# start of PROVIDED MATERIAL

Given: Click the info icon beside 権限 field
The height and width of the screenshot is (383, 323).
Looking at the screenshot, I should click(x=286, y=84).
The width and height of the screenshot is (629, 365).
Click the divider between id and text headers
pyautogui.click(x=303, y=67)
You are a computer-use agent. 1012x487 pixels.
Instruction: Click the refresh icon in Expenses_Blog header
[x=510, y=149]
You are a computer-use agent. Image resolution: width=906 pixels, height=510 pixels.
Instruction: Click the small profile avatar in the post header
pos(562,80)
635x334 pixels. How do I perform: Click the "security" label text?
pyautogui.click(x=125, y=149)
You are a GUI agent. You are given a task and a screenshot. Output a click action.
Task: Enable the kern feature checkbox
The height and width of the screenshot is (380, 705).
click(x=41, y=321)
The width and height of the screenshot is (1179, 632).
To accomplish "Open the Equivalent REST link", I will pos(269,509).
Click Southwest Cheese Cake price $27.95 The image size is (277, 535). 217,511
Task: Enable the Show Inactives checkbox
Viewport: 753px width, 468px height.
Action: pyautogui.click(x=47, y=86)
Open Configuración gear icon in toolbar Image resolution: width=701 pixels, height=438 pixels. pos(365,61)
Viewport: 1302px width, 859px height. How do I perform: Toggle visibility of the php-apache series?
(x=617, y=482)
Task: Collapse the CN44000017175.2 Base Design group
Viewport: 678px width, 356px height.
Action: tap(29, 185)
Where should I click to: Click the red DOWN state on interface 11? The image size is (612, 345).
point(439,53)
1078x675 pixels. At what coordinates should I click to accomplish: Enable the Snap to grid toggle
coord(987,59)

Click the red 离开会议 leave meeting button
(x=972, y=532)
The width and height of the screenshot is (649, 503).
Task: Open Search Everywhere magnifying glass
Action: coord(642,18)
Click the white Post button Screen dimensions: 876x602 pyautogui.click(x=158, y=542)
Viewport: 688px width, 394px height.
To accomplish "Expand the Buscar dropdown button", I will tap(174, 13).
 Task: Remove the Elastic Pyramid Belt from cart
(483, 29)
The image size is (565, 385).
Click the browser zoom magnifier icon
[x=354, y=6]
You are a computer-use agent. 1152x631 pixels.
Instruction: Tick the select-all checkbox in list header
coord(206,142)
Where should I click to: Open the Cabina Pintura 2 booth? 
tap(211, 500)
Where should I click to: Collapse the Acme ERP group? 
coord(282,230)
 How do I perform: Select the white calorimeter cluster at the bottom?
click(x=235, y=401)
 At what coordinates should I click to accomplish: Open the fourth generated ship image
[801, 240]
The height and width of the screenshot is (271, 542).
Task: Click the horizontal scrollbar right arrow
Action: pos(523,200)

# end of PROVIDED MATERIAL

> [REQUIRED WORK] Please rewrite the records starting with the line containing "Where should I click to: Click" and going on through the line containing "coord(987,59)", with "Snap to grid" changed to "Snap to guides" and nothing else altered. Return only those lines.

> [CORRECT RESULT]
Where should I click to: Click the red DOWN state on interface 11? The image size is (612, 345).
point(439,53)
1078x675 pixels. At what coordinates should I click to accomplish: Enable the Snap to guides toggle
coord(987,59)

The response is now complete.